I don’t know how long I sit up on that hill beside him. I weep a river.
Buckaroo, my Aussie, waits nearby like a guardian of my horse and my grief.
Sit with your pain:
In spiritual circles it is often said to “sit with your pain.” That night all I want to do is kill the pain by any self-destructive means possible; chocolate, ice cream, cookies or pie. However, there isn’t any in the house. I chastise myself for my poor planning. Didn’t I know that after 29 years with Lion I would fall apart?
There are bottles of Guinness beer in the back of the fridge. Lion’s favorite. He loved having a cold beer added to his feed on hot summer days. I don’t drink beer.

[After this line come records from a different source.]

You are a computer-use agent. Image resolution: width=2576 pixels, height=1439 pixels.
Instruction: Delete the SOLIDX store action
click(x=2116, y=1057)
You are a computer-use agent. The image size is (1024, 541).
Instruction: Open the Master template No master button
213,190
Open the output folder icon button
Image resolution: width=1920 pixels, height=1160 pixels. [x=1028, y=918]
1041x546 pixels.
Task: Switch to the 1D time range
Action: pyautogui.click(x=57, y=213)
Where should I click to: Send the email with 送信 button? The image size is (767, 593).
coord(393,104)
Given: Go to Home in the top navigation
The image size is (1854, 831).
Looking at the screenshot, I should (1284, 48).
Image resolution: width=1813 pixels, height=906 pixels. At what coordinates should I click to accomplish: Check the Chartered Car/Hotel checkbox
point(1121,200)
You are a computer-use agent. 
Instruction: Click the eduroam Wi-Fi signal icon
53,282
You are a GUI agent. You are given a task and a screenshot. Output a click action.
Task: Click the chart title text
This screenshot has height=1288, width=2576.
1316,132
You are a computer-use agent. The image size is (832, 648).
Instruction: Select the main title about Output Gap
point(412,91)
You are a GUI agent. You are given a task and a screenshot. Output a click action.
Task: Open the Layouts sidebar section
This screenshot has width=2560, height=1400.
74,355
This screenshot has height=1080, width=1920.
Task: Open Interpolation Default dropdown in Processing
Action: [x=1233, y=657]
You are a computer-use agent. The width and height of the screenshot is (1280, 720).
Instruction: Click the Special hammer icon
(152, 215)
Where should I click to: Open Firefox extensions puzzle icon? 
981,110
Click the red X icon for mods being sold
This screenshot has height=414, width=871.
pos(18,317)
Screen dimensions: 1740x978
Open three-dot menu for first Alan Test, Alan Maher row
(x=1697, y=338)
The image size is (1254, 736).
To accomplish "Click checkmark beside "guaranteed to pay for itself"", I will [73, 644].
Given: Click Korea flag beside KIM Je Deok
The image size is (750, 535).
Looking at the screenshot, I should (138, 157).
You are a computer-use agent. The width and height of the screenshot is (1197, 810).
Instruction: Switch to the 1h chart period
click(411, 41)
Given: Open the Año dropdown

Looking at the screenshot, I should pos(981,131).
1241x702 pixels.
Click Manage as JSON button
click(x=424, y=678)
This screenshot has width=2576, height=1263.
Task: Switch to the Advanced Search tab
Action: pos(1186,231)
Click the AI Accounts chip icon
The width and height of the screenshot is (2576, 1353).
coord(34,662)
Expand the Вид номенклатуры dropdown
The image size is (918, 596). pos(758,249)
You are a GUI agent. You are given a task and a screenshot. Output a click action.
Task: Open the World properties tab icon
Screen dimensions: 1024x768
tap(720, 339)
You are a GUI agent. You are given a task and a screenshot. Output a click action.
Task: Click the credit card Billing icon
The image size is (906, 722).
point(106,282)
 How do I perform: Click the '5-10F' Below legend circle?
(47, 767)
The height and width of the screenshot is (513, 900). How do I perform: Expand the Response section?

Seeing those bottles makes me want to drink one.
My little voice whispers: “you did the right thing, his spirit is free.” Why oh why doesn’t that make me feel better…
It’s a process, grief and sorrow. Reality is re-shaped with the passing of a loved one. A light went out of my life. I have to remind myself that Lion’s light is shining somewhere else.
Each day gets a little better. Friends phone me, I take calls from a few clients and try to get back to the new normal: the place without Lionheart in it.
I keep reminding myself how lucky I am. I had all these years with him. I was able to retire him at my farm and give him 15 years of retirement. I was able to take care of him and learn from him.
I think about funny Lion stories like the day we spread sawdust in front of the shed-row barn, and how he spooked at it, and then leapt over it to get into his stall. That was just two years ago. Or how he played with his friend-enemy, King Henry the cat who loved to walk along the top rail of the three-board fence line, and whom Lion would try to nudge off the fence. The cat would give Lion a few whacks on his nose, and Lion would squeal and run away…only to return to try and knock the cat off again.
My friend, Lionheart. You are with me, always.